• [TO DO]:
Give again every line from the one with "Politiques et conditions (111, 2226)" through the last line of the data, exactly, and leave out the lines before it.

• [DATA SUPPLIED]:

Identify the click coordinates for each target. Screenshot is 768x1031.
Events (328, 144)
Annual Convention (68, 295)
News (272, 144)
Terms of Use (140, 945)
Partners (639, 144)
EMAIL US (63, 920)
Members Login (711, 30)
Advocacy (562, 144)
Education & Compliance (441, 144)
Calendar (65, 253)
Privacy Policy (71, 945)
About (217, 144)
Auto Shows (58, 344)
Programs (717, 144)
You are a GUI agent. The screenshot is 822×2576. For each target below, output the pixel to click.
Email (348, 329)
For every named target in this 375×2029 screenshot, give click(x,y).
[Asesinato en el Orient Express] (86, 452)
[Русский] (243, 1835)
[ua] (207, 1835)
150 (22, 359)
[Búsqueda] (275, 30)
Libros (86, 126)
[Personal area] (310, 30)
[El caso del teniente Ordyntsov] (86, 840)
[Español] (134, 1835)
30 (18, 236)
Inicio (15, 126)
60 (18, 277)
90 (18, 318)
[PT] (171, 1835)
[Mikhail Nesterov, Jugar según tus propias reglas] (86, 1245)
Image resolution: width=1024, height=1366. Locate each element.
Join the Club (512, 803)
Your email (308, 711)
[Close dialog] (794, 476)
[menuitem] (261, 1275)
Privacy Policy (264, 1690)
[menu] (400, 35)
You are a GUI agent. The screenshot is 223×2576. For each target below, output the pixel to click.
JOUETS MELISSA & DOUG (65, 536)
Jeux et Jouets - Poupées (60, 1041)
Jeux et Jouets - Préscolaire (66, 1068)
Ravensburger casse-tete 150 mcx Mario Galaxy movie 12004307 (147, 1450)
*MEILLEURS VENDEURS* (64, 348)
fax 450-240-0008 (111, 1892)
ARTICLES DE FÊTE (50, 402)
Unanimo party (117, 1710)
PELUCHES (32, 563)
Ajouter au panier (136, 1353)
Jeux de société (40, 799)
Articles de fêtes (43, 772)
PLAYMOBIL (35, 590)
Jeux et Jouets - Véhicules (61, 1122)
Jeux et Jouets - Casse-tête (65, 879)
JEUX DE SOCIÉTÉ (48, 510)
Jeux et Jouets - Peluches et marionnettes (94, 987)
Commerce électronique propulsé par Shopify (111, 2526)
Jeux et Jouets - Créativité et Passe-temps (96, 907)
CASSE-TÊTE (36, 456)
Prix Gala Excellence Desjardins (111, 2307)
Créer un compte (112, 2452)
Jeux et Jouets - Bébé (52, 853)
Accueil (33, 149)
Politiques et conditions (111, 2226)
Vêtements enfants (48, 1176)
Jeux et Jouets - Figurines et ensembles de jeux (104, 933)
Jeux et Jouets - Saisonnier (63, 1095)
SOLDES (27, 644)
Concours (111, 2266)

• [RESULT OF THE EXERCISE]:
Politiques et conditions (111, 2226)
Vêtements enfants (48, 1176)
Jeux et Jouets - Figurines et ensembles de jeux (104, 933)
Jeux et Jouets - Saisonnier (63, 1095)
SOLDES (27, 644)
Concours (111, 2266)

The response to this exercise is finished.